Sea anglers will tell you that catching and landing a large flapper skate is the equivalent of running a four-minute mile. The fish can weigh 100kg and stretch the length of a dinner table.
The first thing anglers will reach for when they land one is their camera or mobile phone, to capture the unique pattern of white spots ranged across each skate’s mottled brown back.
These critically endangered members of the shark family are now the focus of one of the largest citizen-science projects in British waters, relying on hundreds of sea anglers who campaigned for a legally mandated marine protected area (MPA) off Oban and Mull specifically to protect the flapper skate, also known as the common skate.
Once the skate is released alive into the seas off western Scotland, anglers upload photos to a conservation database that is powered by artificial intelligence and a new mobile phone app.
Marine conservationists and anglers believe that as a direct result of the protection offered by the Loch Sunart and Sound of Jura MPA, the species is recovering, nearly 20 years after it was put on the International Union for Conservation of Nature red list because of decades of overfishing.
That, say its supporters, proves the value of marine protection zones. “The MPA and the conservation has definitely increased their numbers,” said Ronnie Campbell, a pioneering charter-boat skipper who introduced his own voluntary no-kill policy for skate landed on his boats in the early 1990s – 17 years before the EU banned the landing of skate in 2009.
“They’re showing up all over, mostly in Scotland, but I think they’re also starting to move down south,” he said. “You can’t be wrong returning fish alive; that can never be wrong.”
Up to 300 anglers are submitting data, converting their trophy photographs into scientific evidence; some have been trained to scan the identification tags implanted on many skate.
That catch data, including the grid coordinates, is uploaded into a specially designed online database, known as Skatespotter, run by the Scottish Association for Marine Science (Sams) near Oban and the conservation agency NatureScot.
Sams and NatureScot turned to AI technology in part because Skatespotter was a victim of its own success.
The database now holds records of almost 2,500 individual flapper skate, with 5,000 images. Until the AI scanning became available, every photograph was personally scanned and matched by the researchers. Attempts to draft in volunteers to help foundered because, the volunteers admitted, the work was “really boring”.
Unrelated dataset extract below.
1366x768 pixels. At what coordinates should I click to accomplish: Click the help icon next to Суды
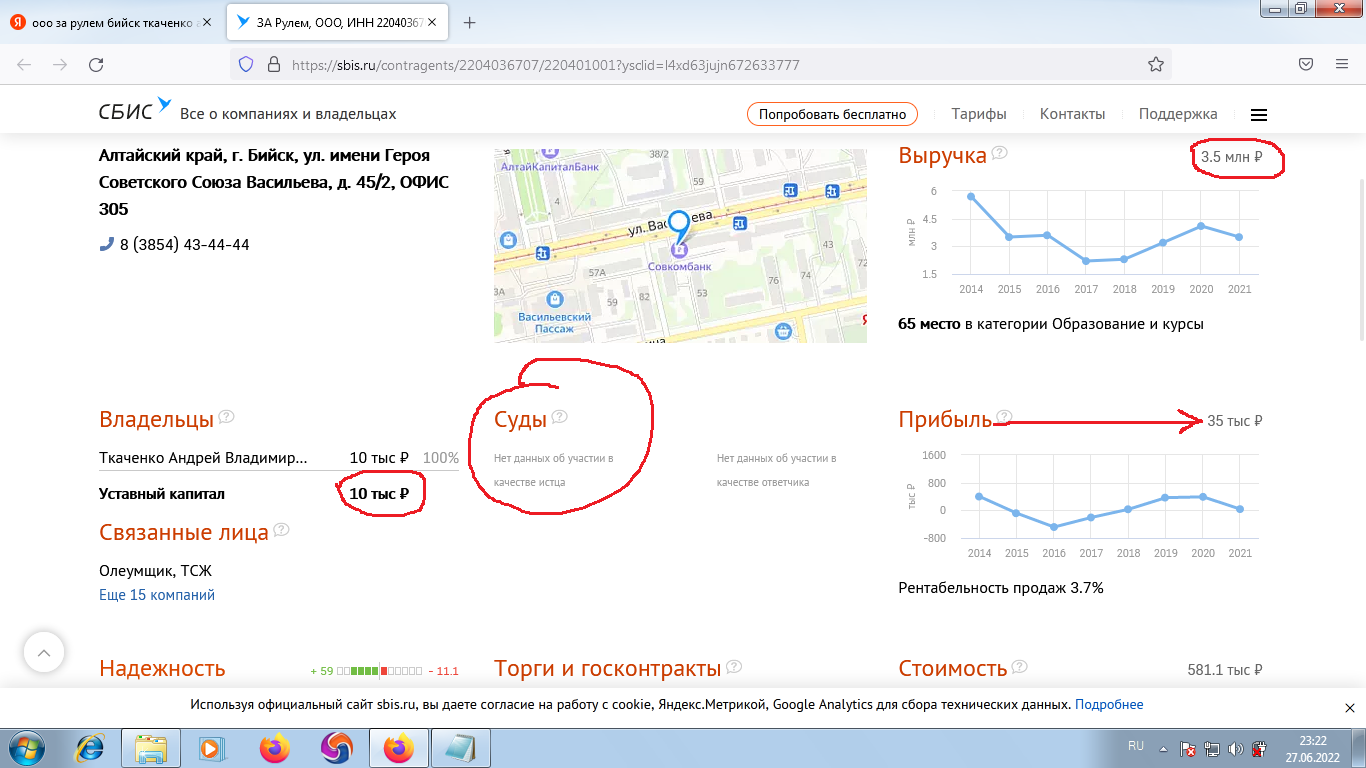tap(559, 417)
The database also takes in skate identification data from as far north as Orkney and from a project in Northern Ireland. And this new AI technique could be applied to other fish conservation projects, greatly increasing their efficiency and speed.
Dr Jane Dodd, a NatureScot operations officer involved in the project, said: “We had a backlog of about 250 photographs in Skatespotter that we hadn’t matched, and once we got the AI working, we managed to clear that in two weeks. That had been sitting there for probably six months or a year.”
A recent scientific paper by Dodd, her project partner Dr Steven Benjamins from Sams, and two colleagues in the Scottish government’s marine directorate found that the MPA had helped the species to rebound rapidly. Catches increased by between 54% and 92% in different parts of the protected area.
“Survival rates improved greatly,” it found, and suggested more MPAs might be needed to protect skate along other parts of the coastline.
Benjamins said: “Flapper skate are large, long-lived top predators, part of this marine ecosystem. They are of a similar trophic level as large terrestrial carnivores. If these were lynx or wolves that we had had for centuries, and then suddenly they disappeared, there would be this massive outcry.
“Instead, we have this enormous animal and very few people know anything about them, which is just extraordinary.”
A group of conservation charities comprising Open Seas, the Our Seas coalition and the umbrella body Scottish Countryside Link are pressing ministers in the devolved government in Edinburgh to use evidence such as this to strengthen Scotland’s MPA network.
In an open letter to Gillian Martin, Scotland’s acting net zero and environment secretary, they accuse the government of allowing the “continued degradation” of the inshore marine environment by failing to introduce promised controls on commercial fishing.
The next Holyrood elections are a year away, giving little parliamentary time, but a spokesperson for Martin said those new measures were “a top priority”. “We will continue, as we have done from the very start of this process, to reach out and engage with all stakeholders to support our coastal communities working to ensure we find a balanced approach,” the spokesperson said.